We're almost two weeks into school, and reading workshops are in full swing. I've spent lots of time in classrooms talking to kids about just-right books. This fall, though, I'm approaching the whole "just-right" book thing a little differently. I'm spending lots and lots and lots of time talking about how people choose books they love, and book talking books I love, and just a little time talking about how you know if a book is just-right in terms of being something a person is actually able to read. I'm not spending nearly as much time talking about books that are too hard.

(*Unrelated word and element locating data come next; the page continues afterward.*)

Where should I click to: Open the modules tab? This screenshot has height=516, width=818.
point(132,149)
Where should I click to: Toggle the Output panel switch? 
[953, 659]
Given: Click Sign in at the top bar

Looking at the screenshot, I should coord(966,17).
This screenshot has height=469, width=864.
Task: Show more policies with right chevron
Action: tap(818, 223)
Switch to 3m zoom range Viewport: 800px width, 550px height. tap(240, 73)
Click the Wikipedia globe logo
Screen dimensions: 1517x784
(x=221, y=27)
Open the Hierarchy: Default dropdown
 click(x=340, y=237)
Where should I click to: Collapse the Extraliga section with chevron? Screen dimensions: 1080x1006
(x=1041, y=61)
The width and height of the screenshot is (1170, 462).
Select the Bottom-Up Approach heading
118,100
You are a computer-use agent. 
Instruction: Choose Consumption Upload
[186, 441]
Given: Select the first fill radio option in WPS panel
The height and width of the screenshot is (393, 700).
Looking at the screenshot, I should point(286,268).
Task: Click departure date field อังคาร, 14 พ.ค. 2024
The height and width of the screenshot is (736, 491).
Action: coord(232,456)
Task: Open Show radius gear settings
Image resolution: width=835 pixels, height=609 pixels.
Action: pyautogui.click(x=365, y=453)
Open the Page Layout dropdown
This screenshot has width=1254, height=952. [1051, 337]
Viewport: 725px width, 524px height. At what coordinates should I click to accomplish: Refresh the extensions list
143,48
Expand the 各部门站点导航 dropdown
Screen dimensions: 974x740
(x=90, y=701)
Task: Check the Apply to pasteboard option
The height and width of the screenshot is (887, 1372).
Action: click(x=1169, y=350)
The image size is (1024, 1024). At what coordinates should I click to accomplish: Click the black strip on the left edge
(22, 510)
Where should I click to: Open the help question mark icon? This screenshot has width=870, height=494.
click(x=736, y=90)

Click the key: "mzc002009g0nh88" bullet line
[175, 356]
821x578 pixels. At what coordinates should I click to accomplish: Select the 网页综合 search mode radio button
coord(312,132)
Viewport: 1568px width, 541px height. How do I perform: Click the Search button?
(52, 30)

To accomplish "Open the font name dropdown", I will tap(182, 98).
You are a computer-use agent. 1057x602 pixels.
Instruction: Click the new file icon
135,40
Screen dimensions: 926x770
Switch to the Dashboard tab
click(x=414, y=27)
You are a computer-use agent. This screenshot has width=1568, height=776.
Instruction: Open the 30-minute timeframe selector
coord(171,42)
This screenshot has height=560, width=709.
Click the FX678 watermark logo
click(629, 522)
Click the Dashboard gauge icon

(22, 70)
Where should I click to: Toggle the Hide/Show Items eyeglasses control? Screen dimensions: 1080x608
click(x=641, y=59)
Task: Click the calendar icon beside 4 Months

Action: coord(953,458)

Here is the criteria for just-right book that a fourth grade class developed this week:

1) You enjoy reading the book. You are glad to pick it up. You don't want to quit reading when the timer goes off (at this point in the year we are still setting a timer for independent reading). You want to take the book home and read some more.
2) It might be a book by an author you love.
3) It might be a book in a series you love.
4) It might be a book a friend recommended.
5) It might be a subject you want to learn more about.
6) You can read most of the words on each page.
7) You have pictures in your head while you are reading.
8) You can hear the characters' voices while you are reading.
9) Sometimes you "talk" to the characters while you are reading.
10) You know what the book is about.
11) You can talk to friends about the book.

The longer I teach, the more I think that a teacher's most important job is to put a just-right book into every single kid's hands. I'm working hard at doing that this year.